■ EXERCISE INPUTS
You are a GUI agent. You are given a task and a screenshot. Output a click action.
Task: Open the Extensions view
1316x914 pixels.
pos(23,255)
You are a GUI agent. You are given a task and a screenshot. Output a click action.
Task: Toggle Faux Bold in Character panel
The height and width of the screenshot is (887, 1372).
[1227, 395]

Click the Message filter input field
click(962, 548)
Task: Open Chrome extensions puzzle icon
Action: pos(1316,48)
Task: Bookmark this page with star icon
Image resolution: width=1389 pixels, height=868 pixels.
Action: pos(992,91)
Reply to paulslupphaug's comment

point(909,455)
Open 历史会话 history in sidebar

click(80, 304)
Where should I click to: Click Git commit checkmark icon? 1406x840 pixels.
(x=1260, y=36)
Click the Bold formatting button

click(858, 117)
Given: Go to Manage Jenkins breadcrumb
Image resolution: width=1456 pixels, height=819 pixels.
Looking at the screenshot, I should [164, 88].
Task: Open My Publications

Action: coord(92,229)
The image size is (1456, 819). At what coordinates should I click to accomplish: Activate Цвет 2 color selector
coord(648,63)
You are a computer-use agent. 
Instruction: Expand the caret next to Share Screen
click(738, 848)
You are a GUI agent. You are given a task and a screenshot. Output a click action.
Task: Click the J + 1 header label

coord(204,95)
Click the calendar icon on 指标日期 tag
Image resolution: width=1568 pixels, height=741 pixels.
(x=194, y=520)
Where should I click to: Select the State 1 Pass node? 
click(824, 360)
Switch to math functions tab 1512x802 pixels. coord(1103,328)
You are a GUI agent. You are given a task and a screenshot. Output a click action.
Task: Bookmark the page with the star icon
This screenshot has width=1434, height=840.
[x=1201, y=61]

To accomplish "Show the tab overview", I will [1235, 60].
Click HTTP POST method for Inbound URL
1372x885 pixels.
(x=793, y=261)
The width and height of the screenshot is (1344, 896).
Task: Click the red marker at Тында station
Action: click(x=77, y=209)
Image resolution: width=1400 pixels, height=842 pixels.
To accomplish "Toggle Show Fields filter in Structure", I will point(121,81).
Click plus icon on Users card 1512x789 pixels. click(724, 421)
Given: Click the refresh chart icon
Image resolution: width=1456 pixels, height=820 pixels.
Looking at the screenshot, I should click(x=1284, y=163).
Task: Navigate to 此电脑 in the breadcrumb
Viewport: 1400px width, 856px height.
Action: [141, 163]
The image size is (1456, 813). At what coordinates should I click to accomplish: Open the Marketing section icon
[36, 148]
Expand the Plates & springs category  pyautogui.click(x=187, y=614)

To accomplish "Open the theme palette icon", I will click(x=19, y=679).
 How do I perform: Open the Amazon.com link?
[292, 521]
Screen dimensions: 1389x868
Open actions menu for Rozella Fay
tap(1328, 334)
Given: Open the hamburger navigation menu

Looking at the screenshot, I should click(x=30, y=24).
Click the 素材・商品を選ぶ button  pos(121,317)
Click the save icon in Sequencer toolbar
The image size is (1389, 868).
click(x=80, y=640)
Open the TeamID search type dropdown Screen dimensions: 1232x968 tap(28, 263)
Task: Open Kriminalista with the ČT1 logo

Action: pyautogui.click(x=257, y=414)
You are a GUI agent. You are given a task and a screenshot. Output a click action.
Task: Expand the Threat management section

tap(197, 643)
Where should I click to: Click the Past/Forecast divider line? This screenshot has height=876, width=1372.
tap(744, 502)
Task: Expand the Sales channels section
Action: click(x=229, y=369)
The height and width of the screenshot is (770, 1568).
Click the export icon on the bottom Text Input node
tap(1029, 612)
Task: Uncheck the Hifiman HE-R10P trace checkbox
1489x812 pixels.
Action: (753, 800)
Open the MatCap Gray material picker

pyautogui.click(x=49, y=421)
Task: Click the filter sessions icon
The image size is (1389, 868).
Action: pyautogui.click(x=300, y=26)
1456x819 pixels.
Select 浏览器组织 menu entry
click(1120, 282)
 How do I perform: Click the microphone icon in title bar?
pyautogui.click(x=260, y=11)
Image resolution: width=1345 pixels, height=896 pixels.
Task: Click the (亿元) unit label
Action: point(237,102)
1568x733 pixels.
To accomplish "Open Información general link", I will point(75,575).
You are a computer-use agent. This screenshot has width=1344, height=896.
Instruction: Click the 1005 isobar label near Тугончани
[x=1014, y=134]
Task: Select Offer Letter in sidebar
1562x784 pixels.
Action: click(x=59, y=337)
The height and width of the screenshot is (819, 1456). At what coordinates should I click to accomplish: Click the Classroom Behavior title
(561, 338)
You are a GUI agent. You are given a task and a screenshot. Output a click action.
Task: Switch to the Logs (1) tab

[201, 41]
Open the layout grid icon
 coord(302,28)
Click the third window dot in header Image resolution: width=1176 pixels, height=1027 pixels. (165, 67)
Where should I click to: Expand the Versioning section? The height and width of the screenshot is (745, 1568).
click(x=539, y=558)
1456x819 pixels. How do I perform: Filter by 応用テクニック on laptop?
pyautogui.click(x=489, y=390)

■ WHAT THE TASK ASKS
Begin at the line above that has "Image resolution: width=1568" and stop after the line that has "Expand the Plates", copying each line exactly and adding nothing else.

■ RESULT OF THE EXERCISE
Image resolution: width=1568 pixels, height=741 pixels.
(x=194, y=520)
Where should I click to: Select the State 1 Pass node? 
click(824, 360)
Switch to math functions tab 1512x802 pixels. coord(1103,328)
You are a GUI agent. You are given a task and a screenshot. Output a click action.
Task: Bookmark the page with the star icon
This screenshot has width=1434, height=840.
[x=1201, y=61]

To accomplish "Show the tab overview", I will [1235, 60].
Click HTTP POST method for Inbound URL
1372x885 pixels.
(x=793, y=261)
The width and height of the screenshot is (1344, 896).
Task: Click the red marker at Тында station
Action: click(x=77, y=209)
Image resolution: width=1400 pixels, height=842 pixels.
To accomplish "Toggle Show Fields filter in Structure", I will point(121,81).
Click plus icon on Users card 1512x789 pixels. click(724, 421)
Given: Click the refresh chart icon
Image resolution: width=1456 pixels, height=820 pixels.
Looking at the screenshot, I should click(x=1284, y=163).
Task: Navigate to 此电脑 in the breadcrumb
Viewport: 1400px width, 856px height.
Action: [141, 163]
The image size is (1456, 813). At what coordinates should I click to accomplish: Open the Marketing section icon
[36, 148]
Expand the Plates & springs category  pyautogui.click(x=187, y=614)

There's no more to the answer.